Conversely, being overweight is a well-recognized risk factor. This stresses again the need for dietary treatment before and during ovulation induction. On the other hand, administration of metformin during pregnancy is not yet recommended, despite the absence of teratogenic effects in animal studies and in the few human data collected so far.

Unopposed oestrogen secretion is believed to be the main determinant of the enhanced risk for endometrial hyperplasia and cancer in PCOS patients. Therefore, treatment with a progestagen is advocated, either by giving an OCP or by the use of cyclical progestagens. The preventive effect of weight reduction must be emphasized again since obesity is a major risk factor for these diseases.

Breast cancer risk is enhanced in obese women, but PCOS by itself is not considered as a risk factor (32).

The physiological decline in the follicle number with age could explain why ovulation and menstrual cycle disorders tend to improve with age in patients with PCOS. These patients undergo menopause at the same age as normal women. However, the ovarian stroma may remain active in some of them, with persisting androgen secretion. Hyperinsulinaemia seems to favour the survival of androgen-secreting tissue in postmenopausal women (33).

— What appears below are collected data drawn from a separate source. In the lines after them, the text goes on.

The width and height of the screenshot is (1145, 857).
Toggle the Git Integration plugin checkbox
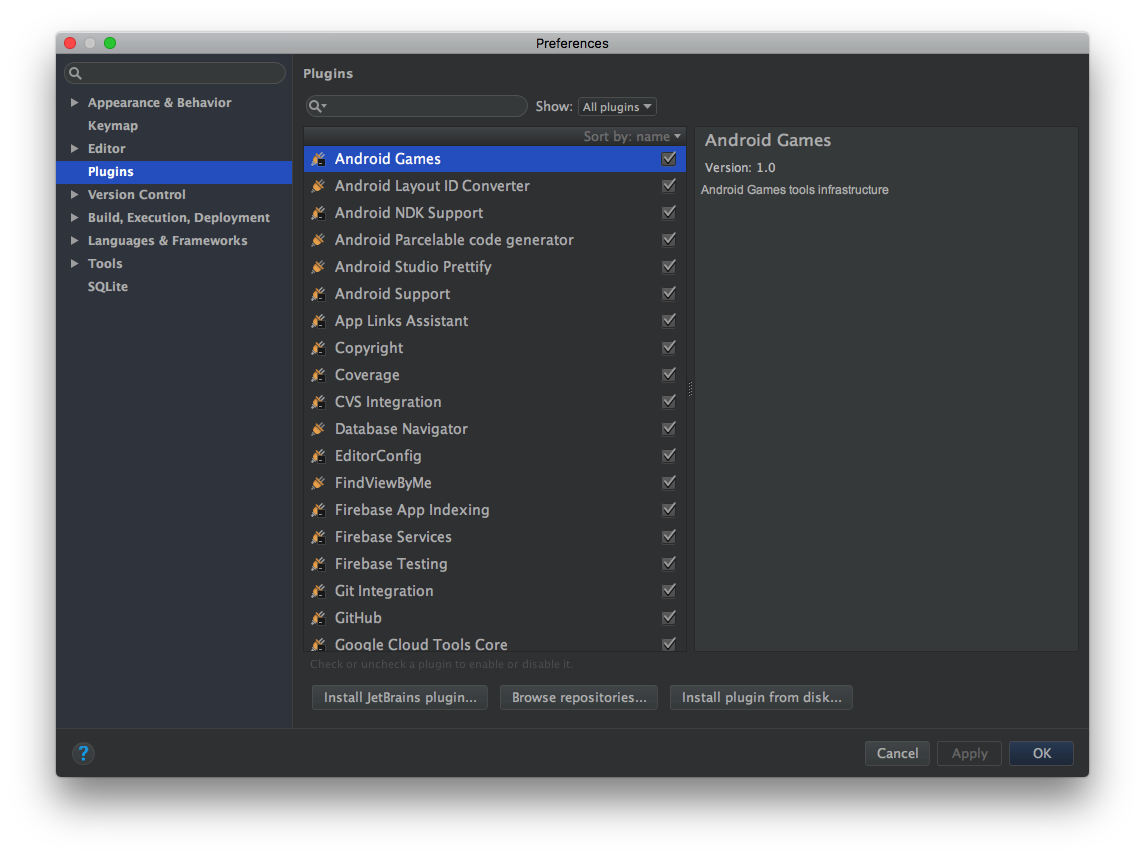click(x=669, y=591)
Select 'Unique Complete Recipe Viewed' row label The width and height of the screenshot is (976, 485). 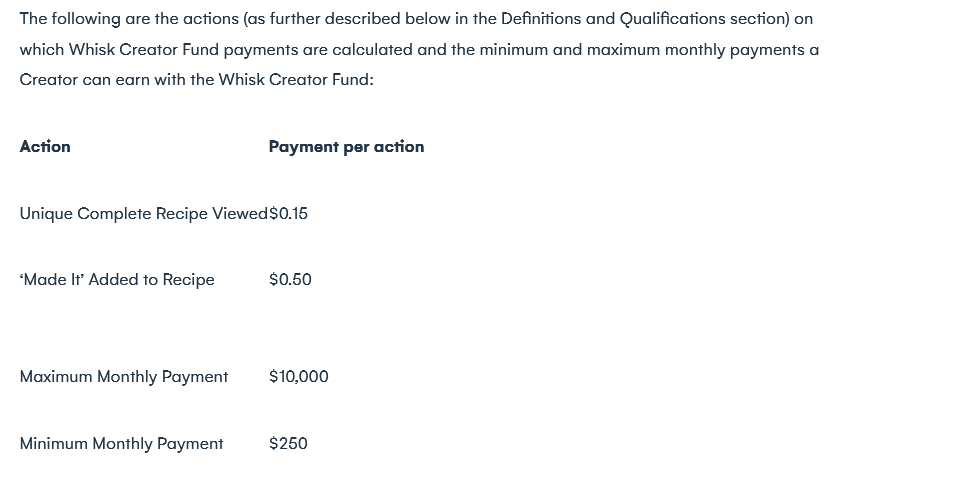[144, 214]
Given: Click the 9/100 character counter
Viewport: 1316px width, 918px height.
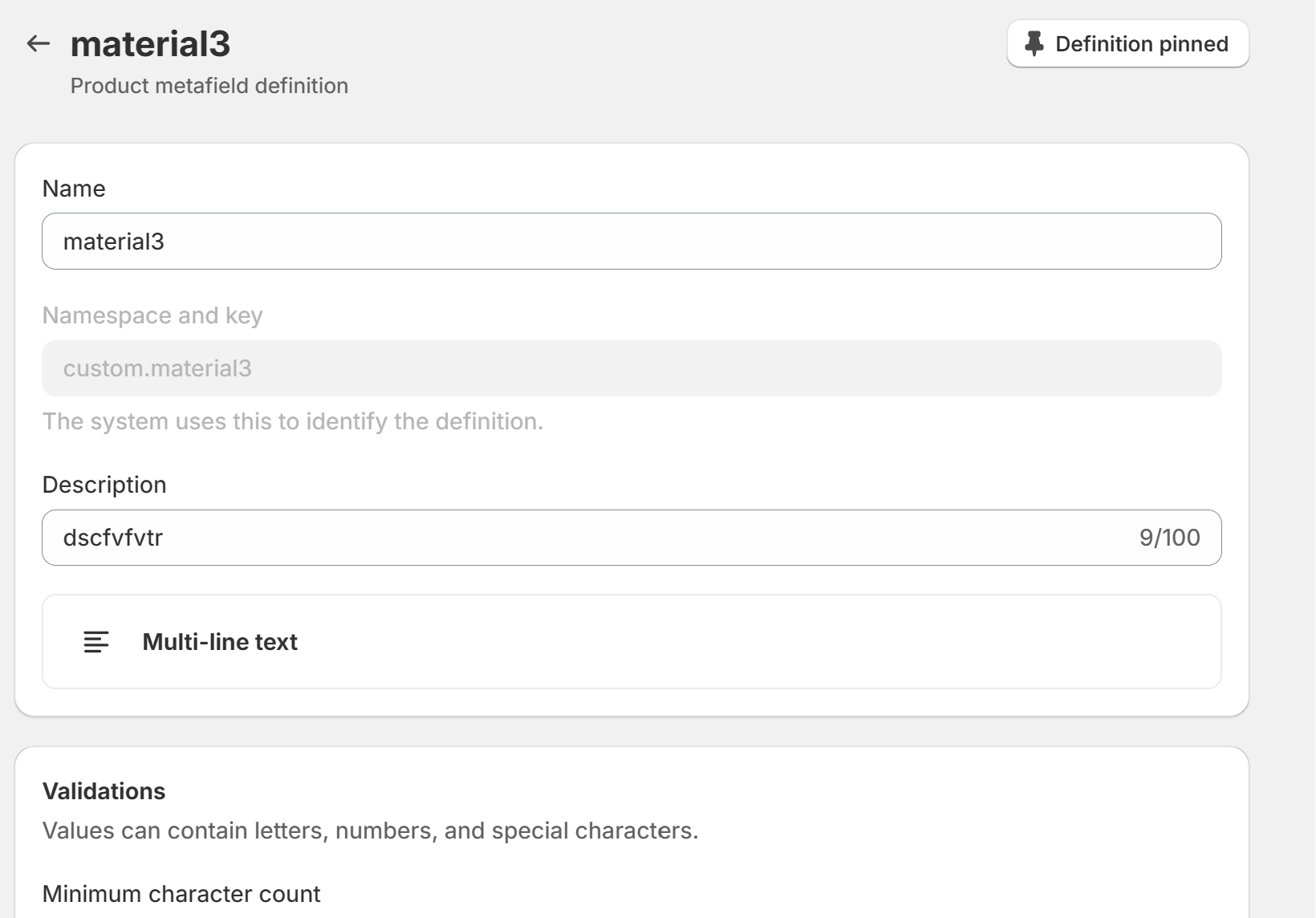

The reproductive issues of PCOS have a great impact on the psychological and economical burden of the disease. Our better understanding of the disturbed folliculogenesis of PCOS should now greatly improve our therapeutic strategies in the management of anovulation. It will always remain, however, that our therapeutic interventions would be greatly facilitated and even useless in many patients if lifestyle modification leading to weight loss were implemented as early as possible.